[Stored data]
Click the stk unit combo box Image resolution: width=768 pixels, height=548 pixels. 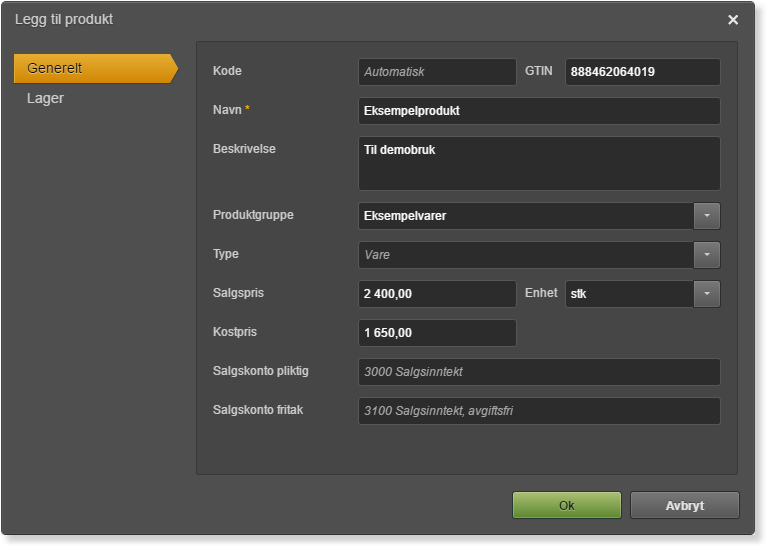630,294
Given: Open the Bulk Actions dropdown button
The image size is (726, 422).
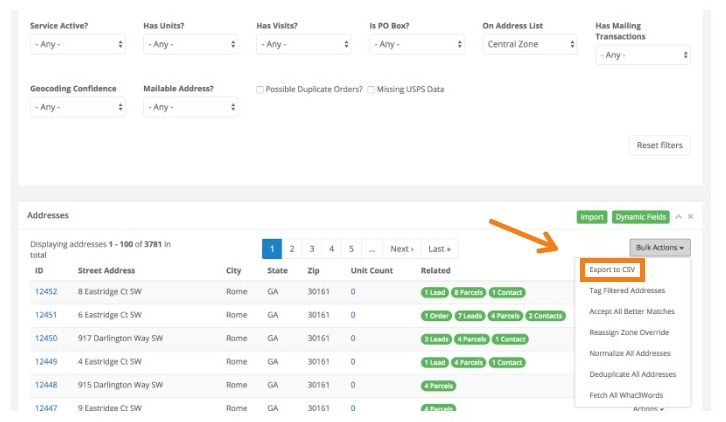Looking at the screenshot, I should (x=659, y=247).
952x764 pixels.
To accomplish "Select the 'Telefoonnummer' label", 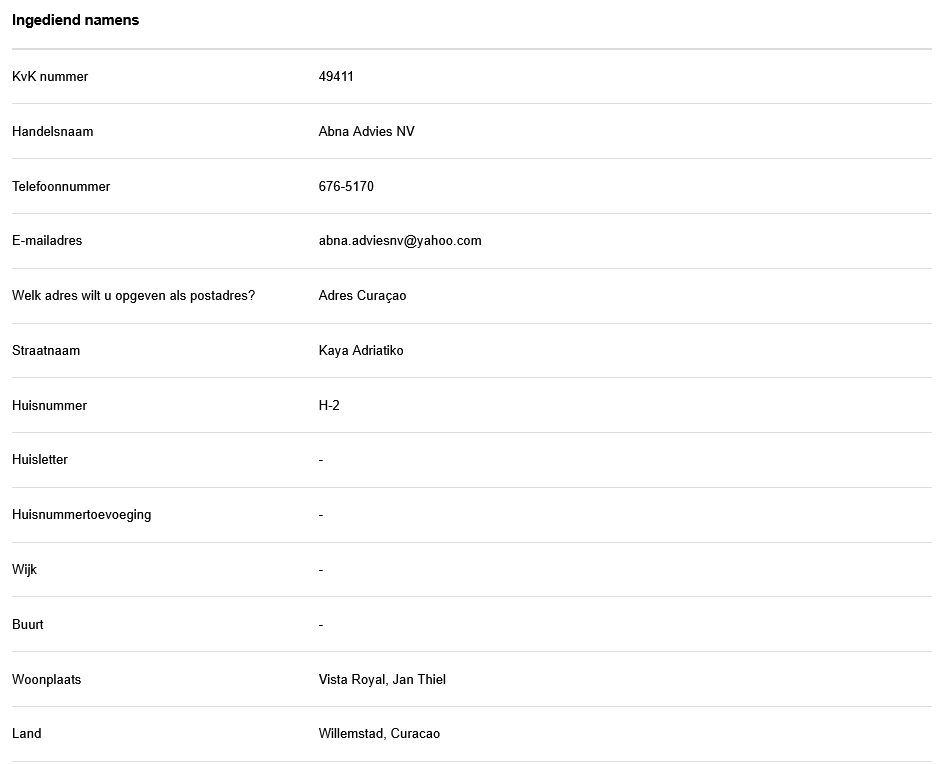I will click(x=61, y=187).
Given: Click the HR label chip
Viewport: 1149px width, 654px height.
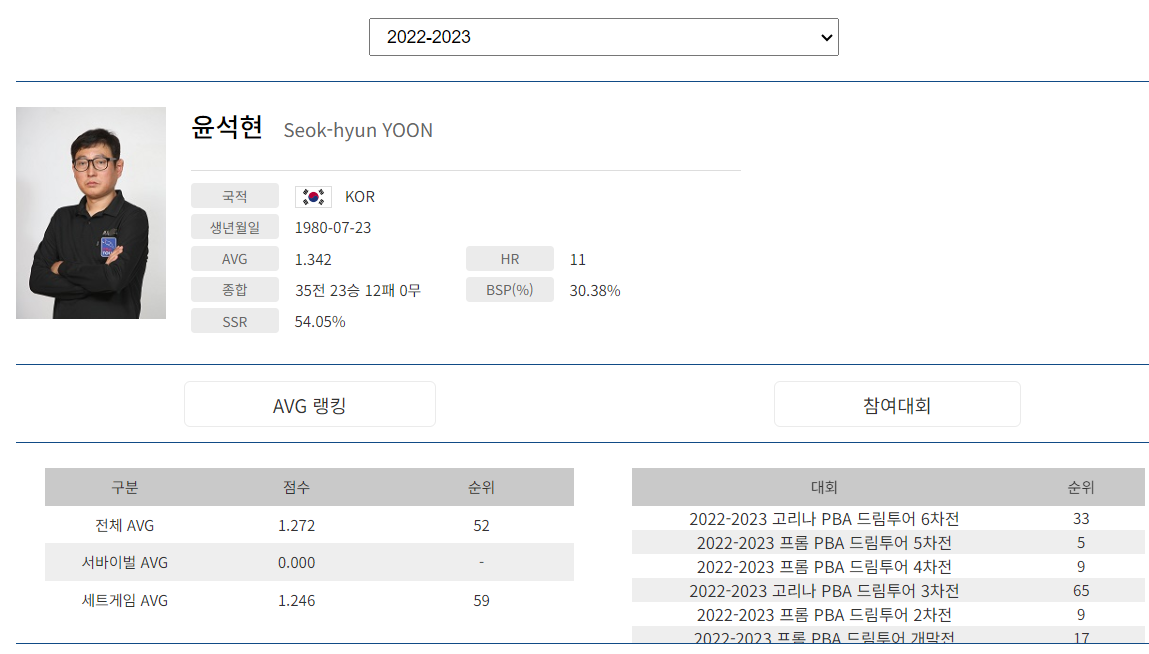Looking at the screenshot, I should [509, 258].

◆ Exercise: I would like you to set down the lines above, from the one containing "Given: Click the HR label chip" to the final line, exactly as written and without pictures.

◆ Reply:
Given: Click the HR label chip
Viewport: 1149px width, 654px height.
Looking at the screenshot, I should [509, 258].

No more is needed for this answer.